### SELECTED EXTRACT:
Start

NOTE: Photographs are available with this story.

By Joretta Purdue*

WASHINGTON (UMNS) - Politicians and social justice advocates held out hope during a legislative briefing that people across the United States could still make a difference where it counts: in the budget and on issues of war and peace.

More than 250 United Methodists attended a March 2-5 legislative briefing on "Gospel Demands Public Witness," sponsored by the denomination's Board of Church and Society. Speakers, including two senior senators, called for alternatives to a military strike against Iraq and urged President George Bush to give more attention to domestic issues.

Sen. Edward "Ted" Kennedy (D-Mass.), a Catholic, and Sen. Daniel Inouye (D-Hawaii), a United Methodist, both elected to Congress in 1962, spoke about the costs of war. Marian Wright Edelman, founder of the Children's Defense Fund, lamented the Bush administration's proposed budget and the high price she said it will exact from children and the poor.

Kennedy praised Bush "for the way he rallied America and the entire international community after the appalling terrorist attack of Sept. 11," and for "impressive leadership" during the war in the Afghanistan.

"But few can also deny that after that, President Bush squandered too much of the good will of the world community because of his single-minded rush to war with Iraq even if he has a few - or even no - allies to go to war with him, and even when there are other ways to contain the threat posed by Saddam's Iraq," Kennedy said. His address was broadcast live on C-Span.

End

### TASK TO COMPLETE:
According to the briefing report, how many United Methodists attended the March 2-5 legislative briefing? The data that comes after this briefing report is not needed.

### SOURCE DATA:
Start

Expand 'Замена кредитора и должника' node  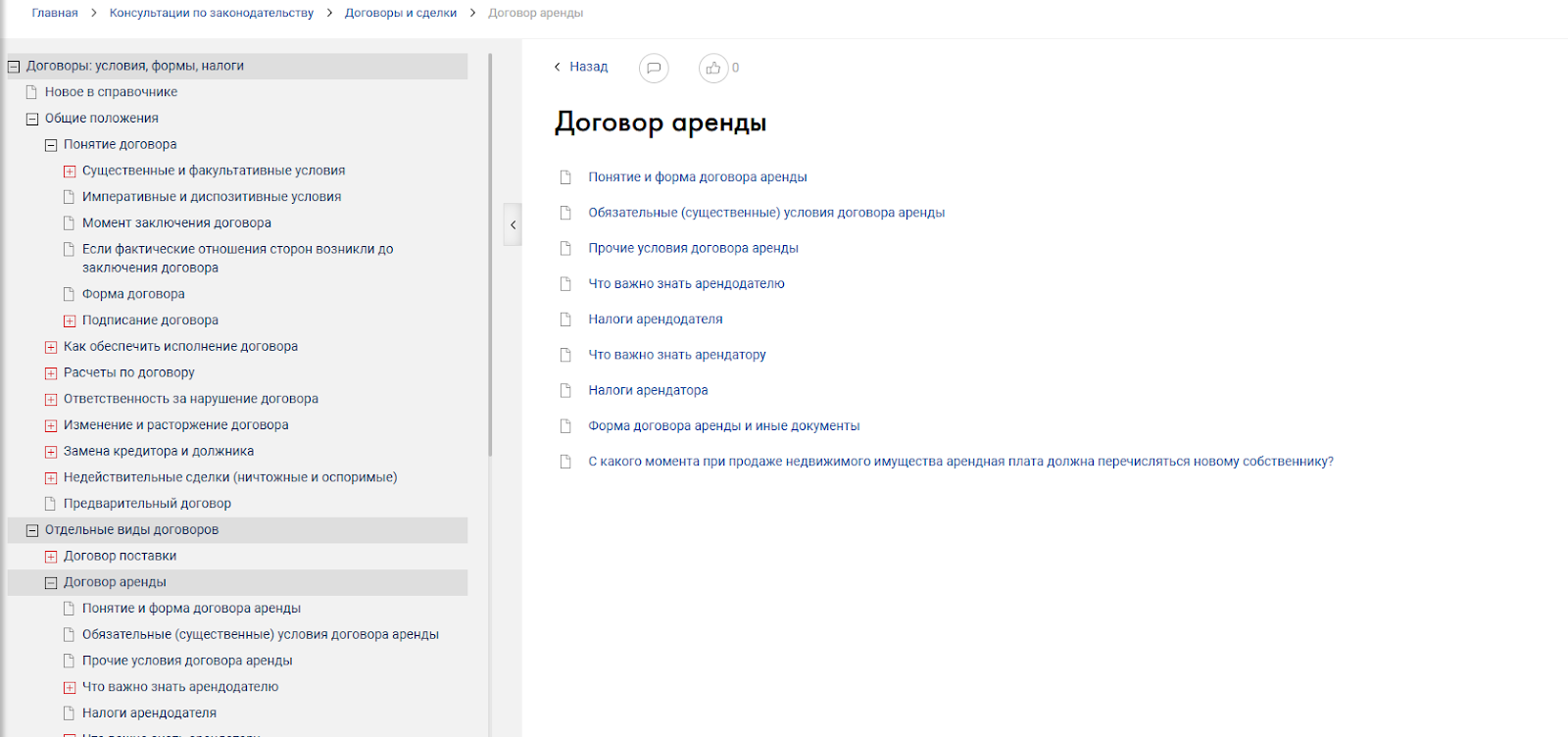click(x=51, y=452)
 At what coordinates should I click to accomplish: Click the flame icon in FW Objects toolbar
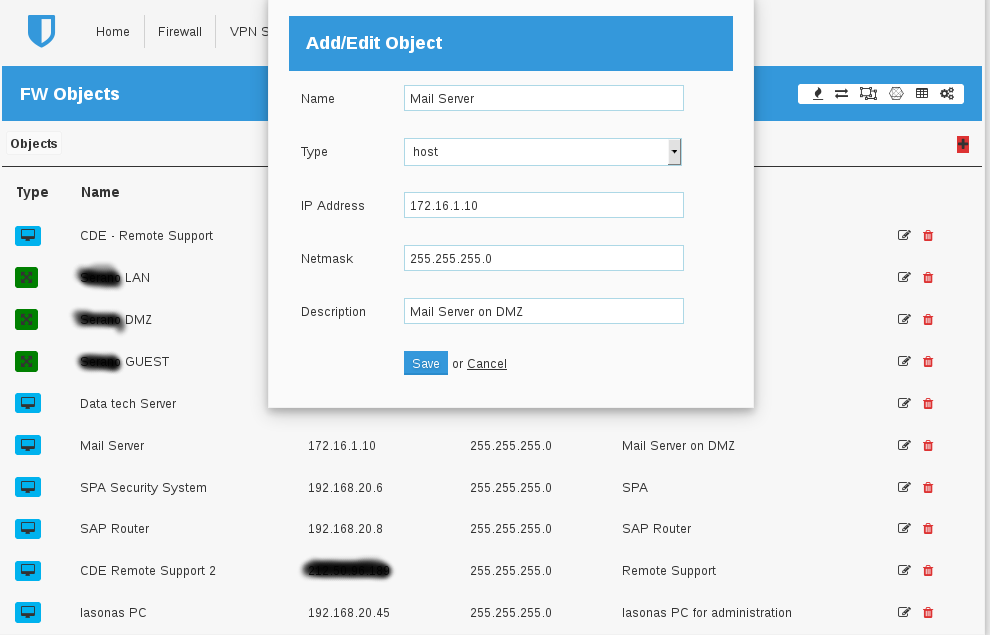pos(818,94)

End

### RESULT FOR THIS EXERCISE:
More than 250.